§ PROBLEM STATEMENT
Copy the records from the line with "1367x642 pixels. How" through the end of the records, swapping "Personnel" for "Payroll" and keeping everything else the same. Leave the pictures out.

§ Part of a data file
** begin **

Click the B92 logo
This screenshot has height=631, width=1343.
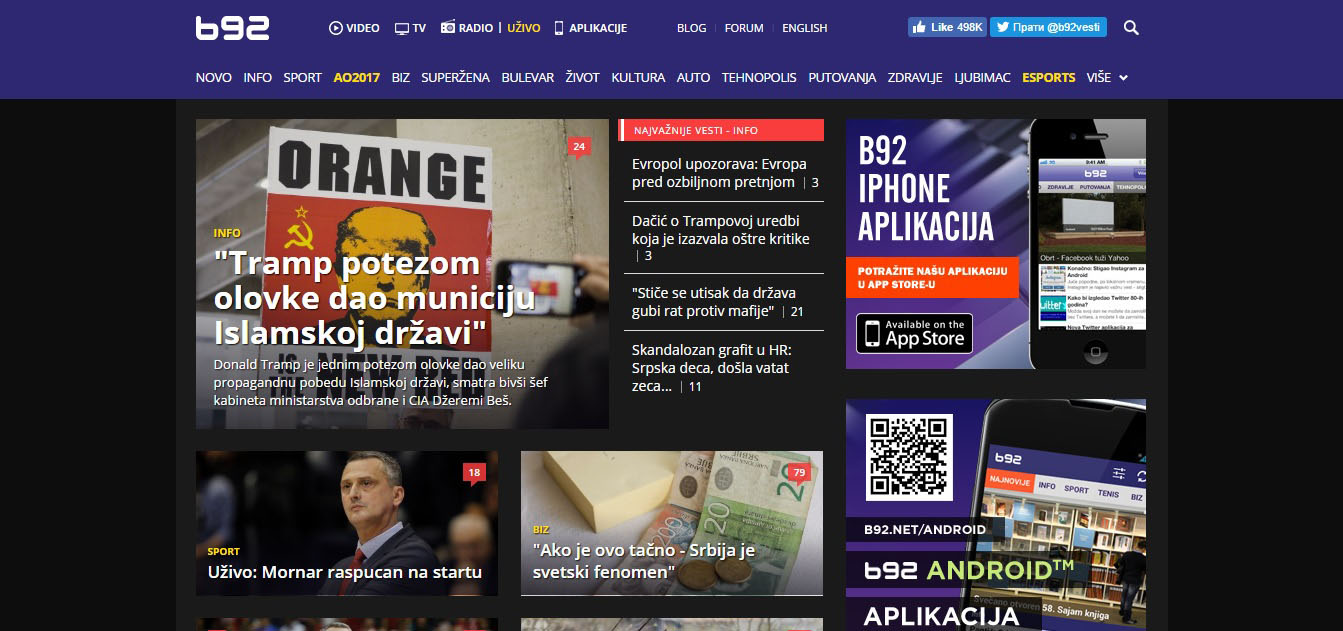coord(232,27)
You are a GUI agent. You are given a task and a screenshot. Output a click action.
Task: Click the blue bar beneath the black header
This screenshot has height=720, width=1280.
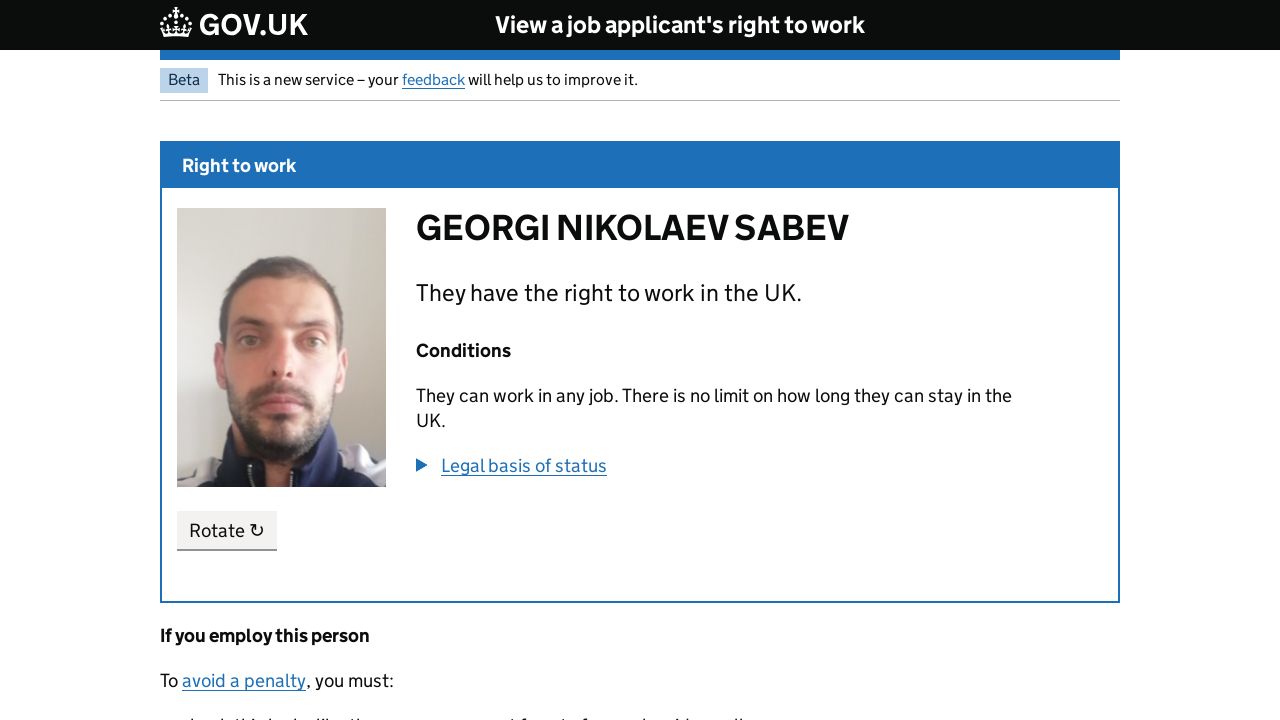[x=640, y=55]
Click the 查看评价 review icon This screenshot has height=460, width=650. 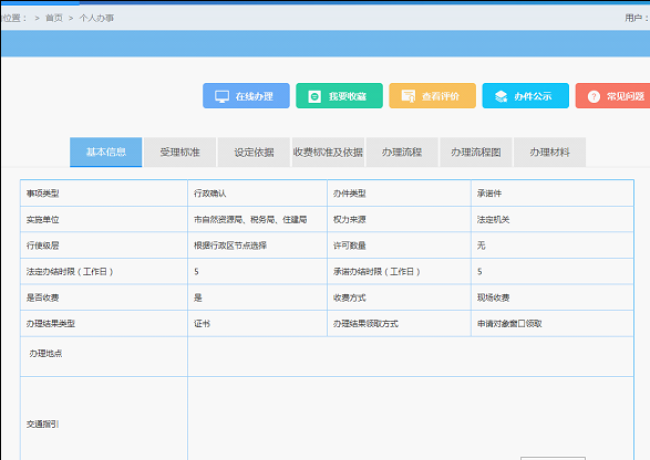click(408, 97)
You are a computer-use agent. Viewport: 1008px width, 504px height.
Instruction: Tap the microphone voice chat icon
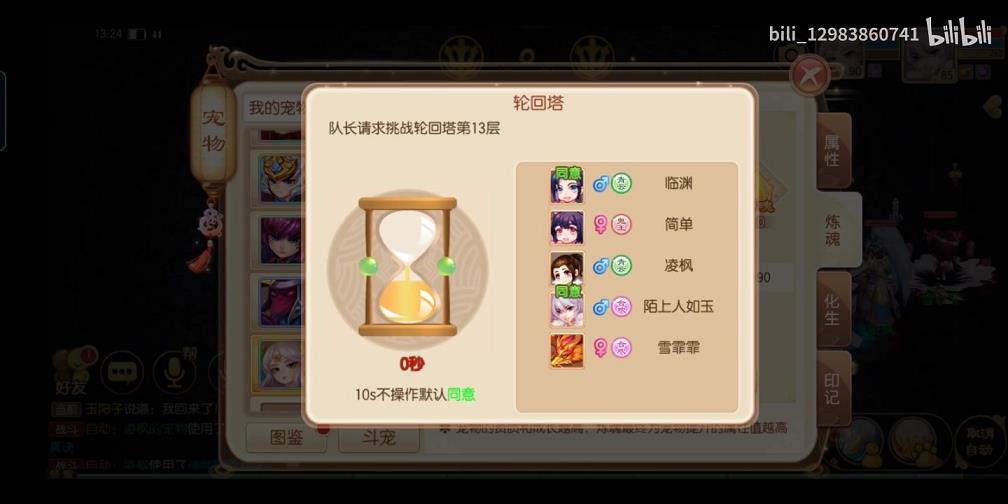click(x=174, y=372)
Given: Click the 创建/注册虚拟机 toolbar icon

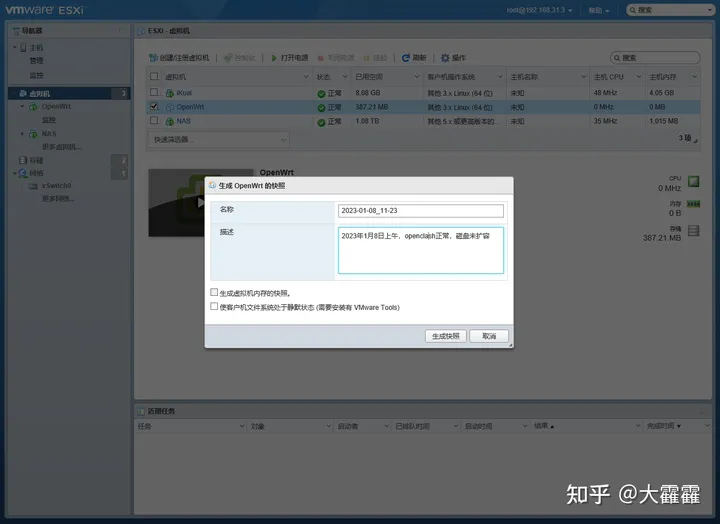Looking at the screenshot, I should click(154, 58).
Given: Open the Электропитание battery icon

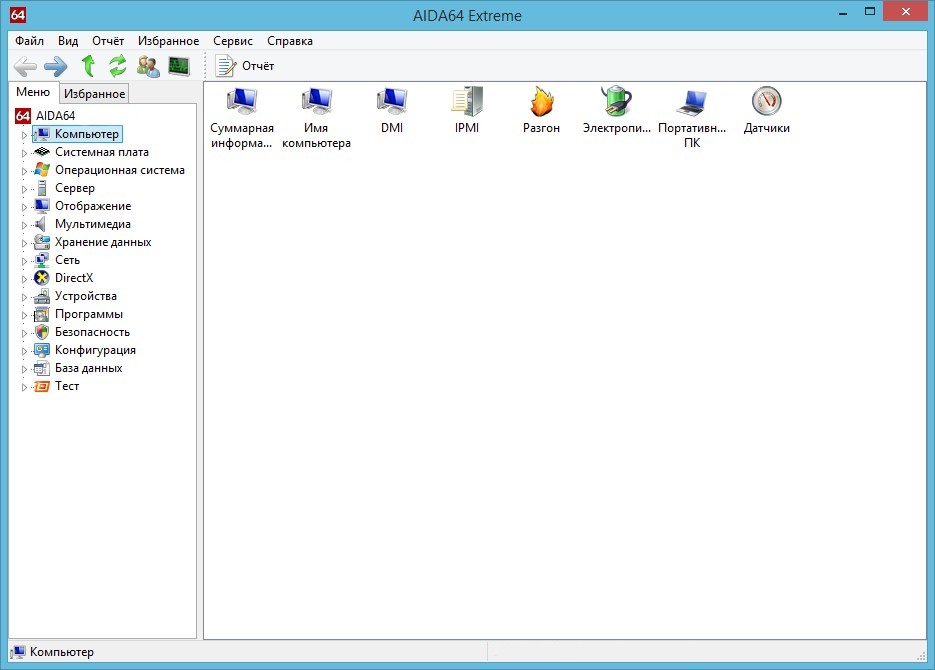Looking at the screenshot, I should (x=616, y=102).
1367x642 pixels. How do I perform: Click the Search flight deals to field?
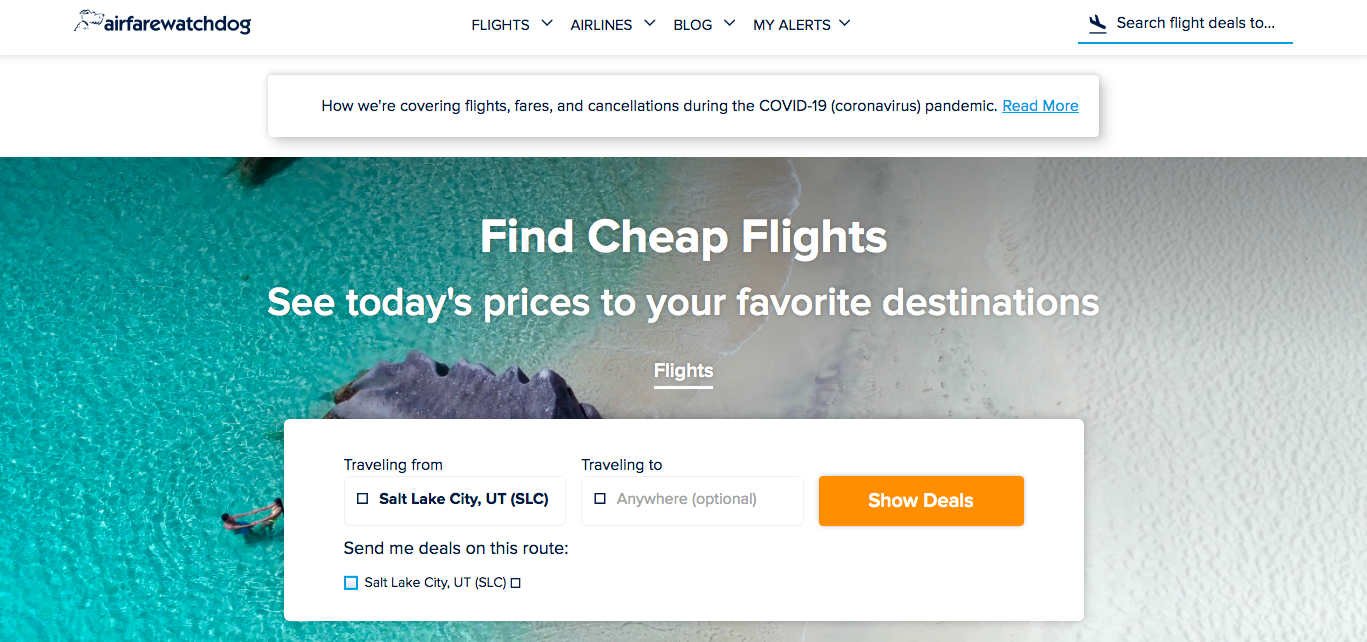pyautogui.click(x=1195, y=21)
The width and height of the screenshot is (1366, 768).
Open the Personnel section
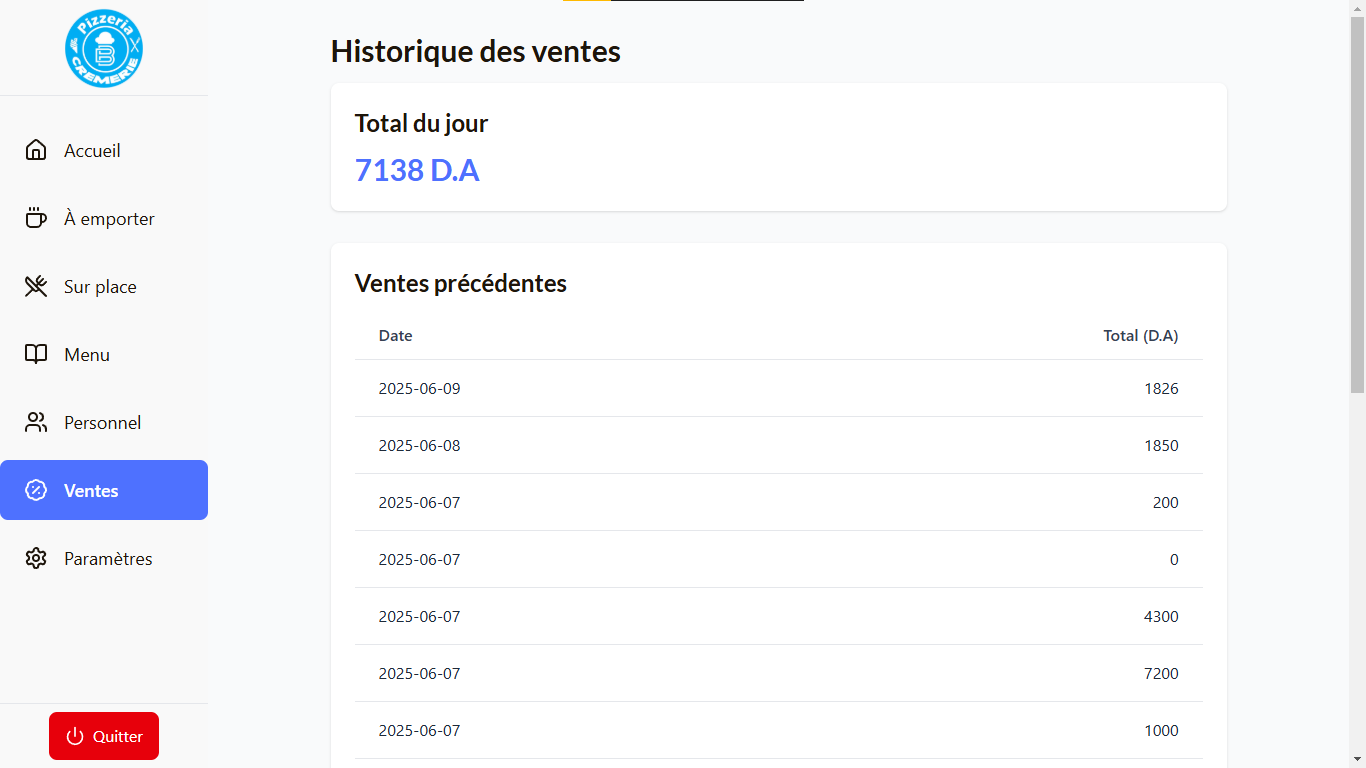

** end **

§ WORKED ANSWER
1367x642 pixels. How do I perform: Click the Search flight deals to field?
pyautogui.click(x=1195, y=21)
The width and height of the screenshot is (1366, 768).
Open the Payroll section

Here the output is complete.